Define LanguageModel.

LanguageModel

Bases: Protocol

LanguageModel is able to execute forward computation given input token ids and kv cache.

LanguageModel possesses pre-trained weights and model configuration such as special token ids, vocabulary size, etc.

eos_token_id property

Id of the end-of-sequence (EOS) token specified in the model's configuration.

Eos token id is used to check for the generation stopping criteria.

Raises:

Type Description
ValueError

If the model configuration does not have an eos_token_id.

forward(query_token_ids, kv_cache)

Forward the query_token_ids with given kv_cache.

Expect kv_cache to contain the key and value tensors for all tokens preceding the query tokens.

kv_cache will be updated internally with the newly computed key and value tensors, i.e. the key and value tensors corresponding to the query tokens. (Currently, I think it simplifies the implementation, but also makes this invocation not purely functional, further consideration may be needed in the future.)

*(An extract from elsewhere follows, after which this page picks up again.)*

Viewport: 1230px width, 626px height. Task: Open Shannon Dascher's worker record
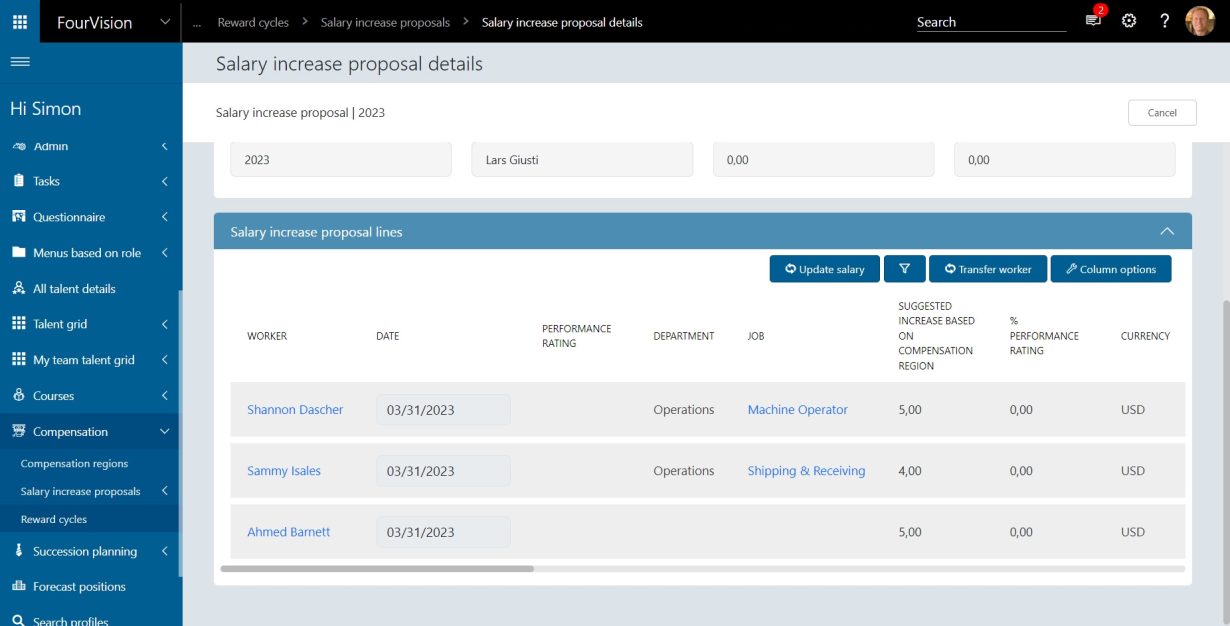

Return the logits at every query token positions, where position i gives the logits for sampling the token at position i+1. The shape of output logits is [batch_size, num_query_tokens, vocab_size].

Parameters:

Name Type Description Default
query_token_ids Tensor

Query token ids of shape [batch_size, num_query_tokens].

required
kv_cache KVCache

Contains the key value tensors of past tokens.

required

Returns:

Type Description
Tensor

torch.Tensor: Logits of shape [batch_size, num_query_tokens, vocab_size].